Have you commenced the home hunt? If so, you’ve probably been reading a lot about median house prices in whatever areas you’ve been looking. For instance, if you looked at the CoreLogic RP Data Hedonic Home Value Index for May, you might have found the median price in Melbourne is $569,500, or that it’s $463,000 in Brisbane.
Let’s be honest: These figures sure sound interesting, but it’s been a while since you were in maths class. You’ve probably got a bunch of questions on your mind, like…
Remind me again – what’s a median price?
A median is a type of average; specifically, the middle point in a list of values. For the median house price, that means taking all of the houses that have been sold over a particular period of time, lining them up from lowest to highest, and finding the middle. That means half of all dwellings in an area are more expensive than that value, while the other half are less expensive.
Let’s say there were 201 homes sold in Melbourne over the course of a month.

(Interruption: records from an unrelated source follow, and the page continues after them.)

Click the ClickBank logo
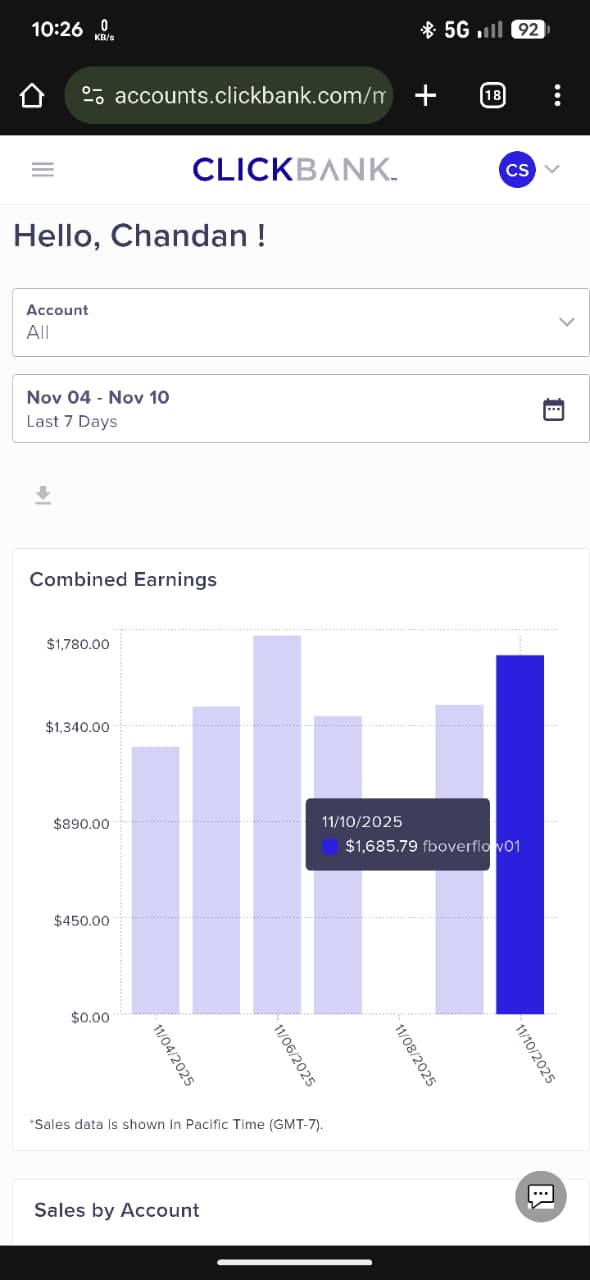Screen dimensions: 590x1280 [x=293, y=169]
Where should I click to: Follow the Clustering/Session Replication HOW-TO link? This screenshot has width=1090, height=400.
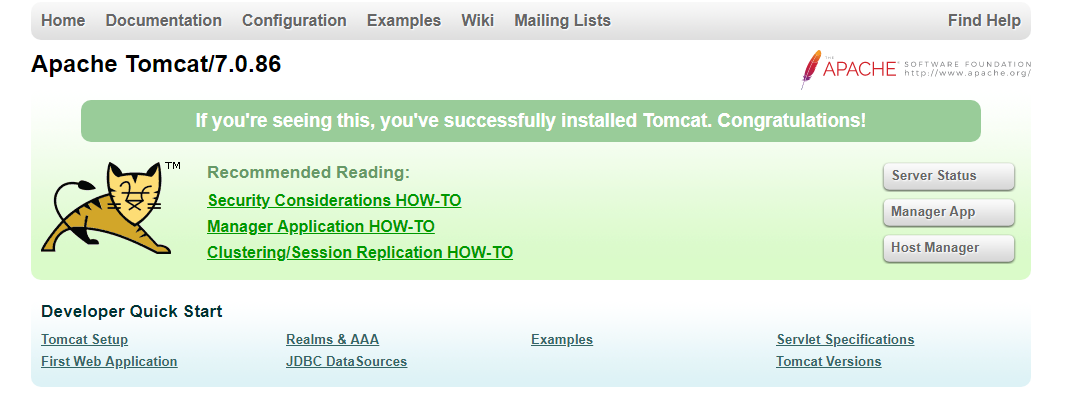point(360,252)
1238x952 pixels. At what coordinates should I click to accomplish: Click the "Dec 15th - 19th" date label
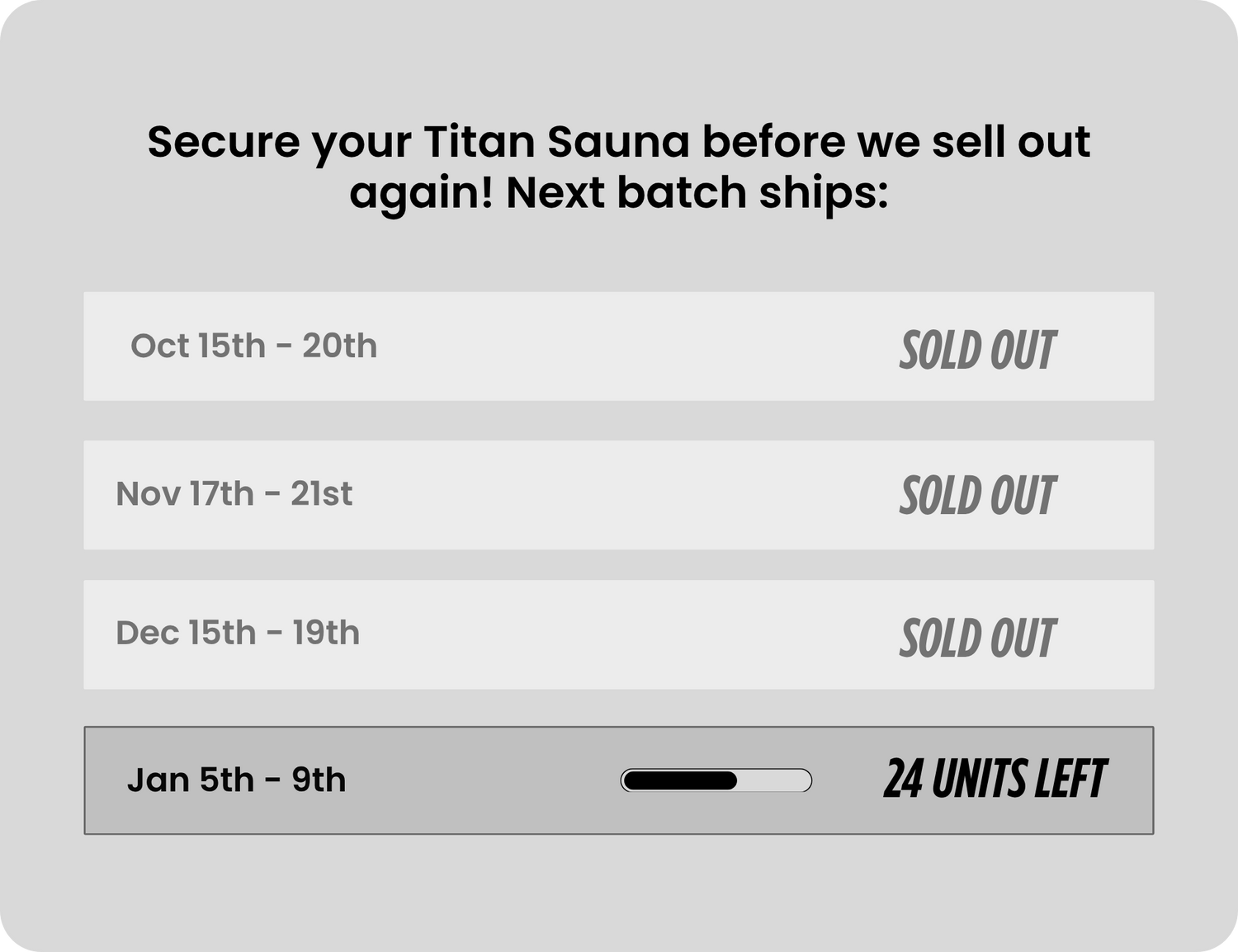(x=238, y=634)
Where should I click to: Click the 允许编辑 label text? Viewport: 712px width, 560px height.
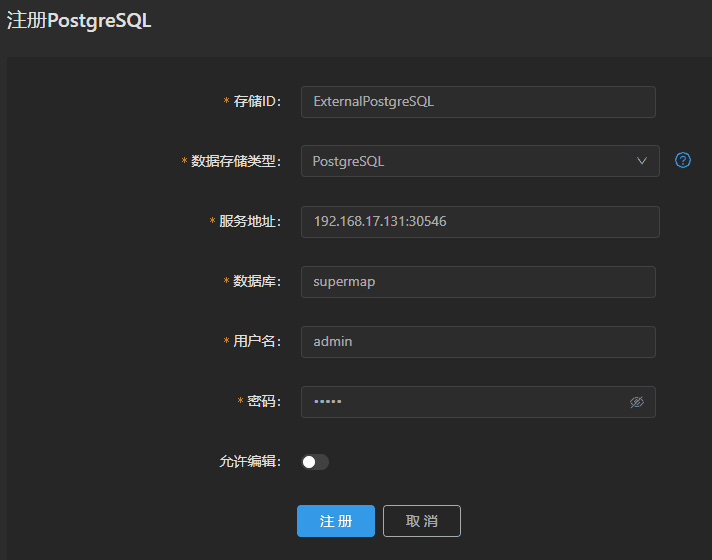[x=250, y=462]
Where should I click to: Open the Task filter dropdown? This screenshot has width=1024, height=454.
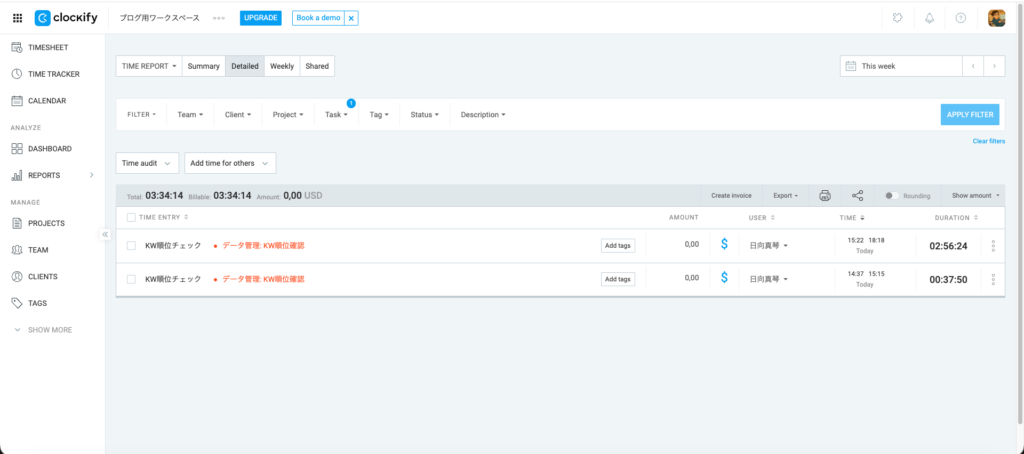[336, 115]
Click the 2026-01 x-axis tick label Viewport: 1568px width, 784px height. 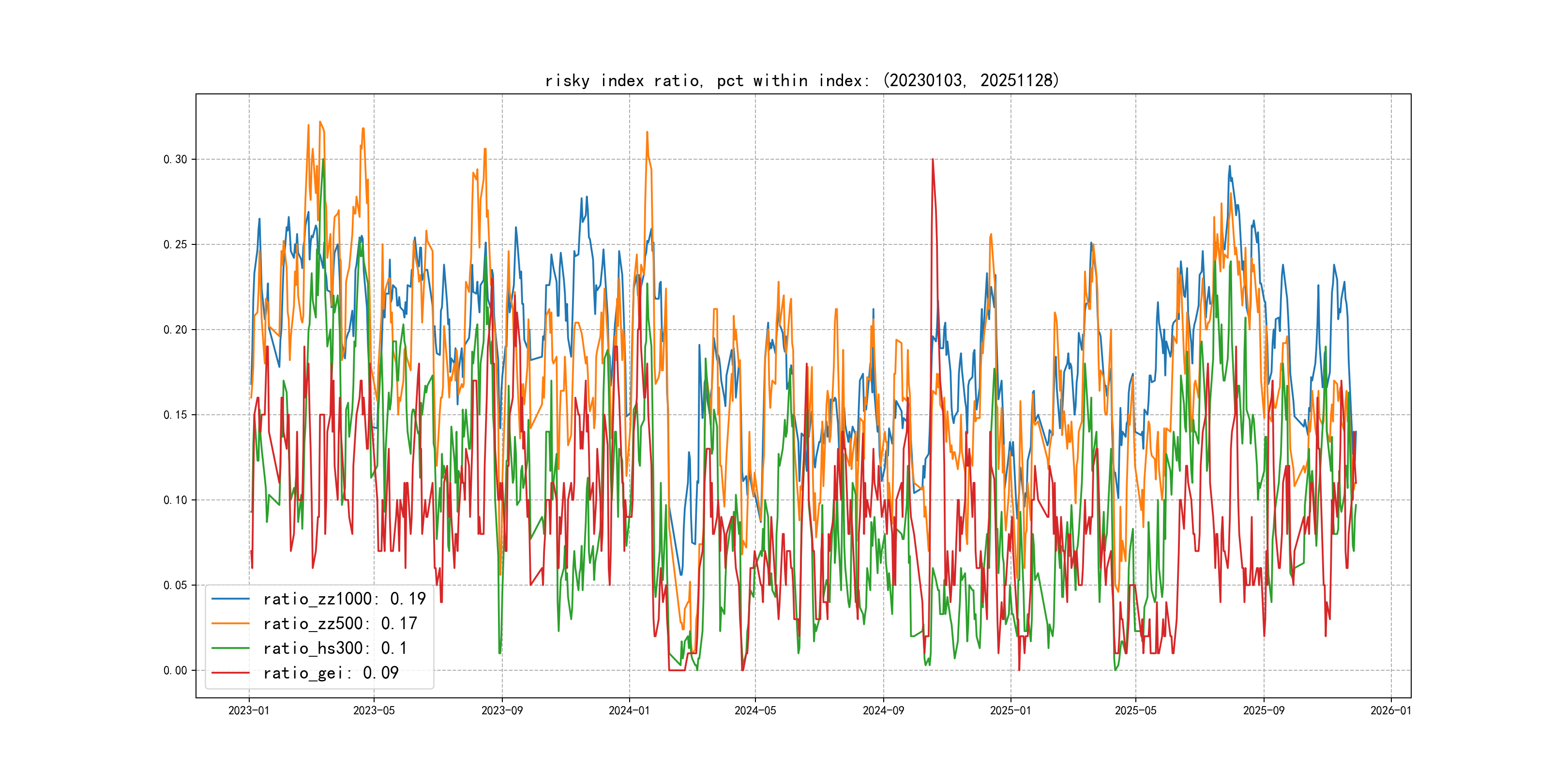[1390, 710]
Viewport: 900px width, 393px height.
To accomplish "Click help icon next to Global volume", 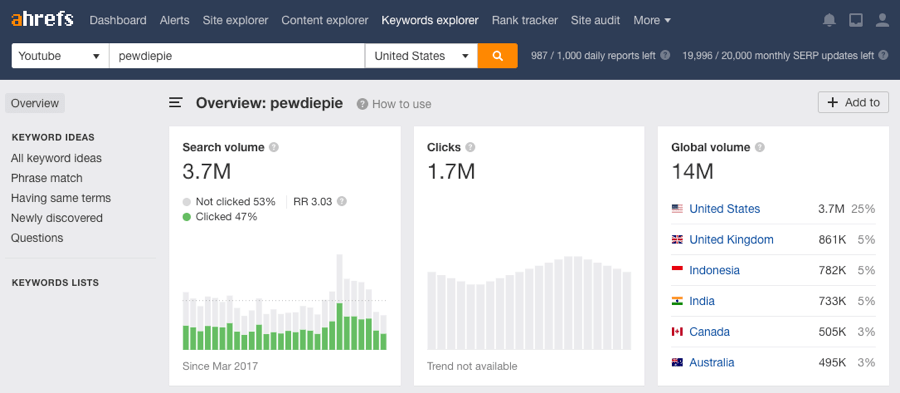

The median price would be the one that ranks at 101, because it has 100 other values on either side of it.
Isn’t an average something different?
When people typically consider averages, they’re thinking of the mean. That’s the sum of all values divided by the number of individual values. To take our previous example, this would add together all the sale prices of the 201 homes sold in Melbourne, then divide it by 201.
Why look at the median and not the mean?
A median is useful in cases where there are large discrepancies between values. In such situations, a mean can be misleading. For instance, if there is a relatively small number of houses that happen to be worth an extremely large amount, this can skew the mean and make it larger than it deserves to be. In such a case, a median would be a more accurate representation of house prices, as it might show you that half of the houses sold are worth substantially less.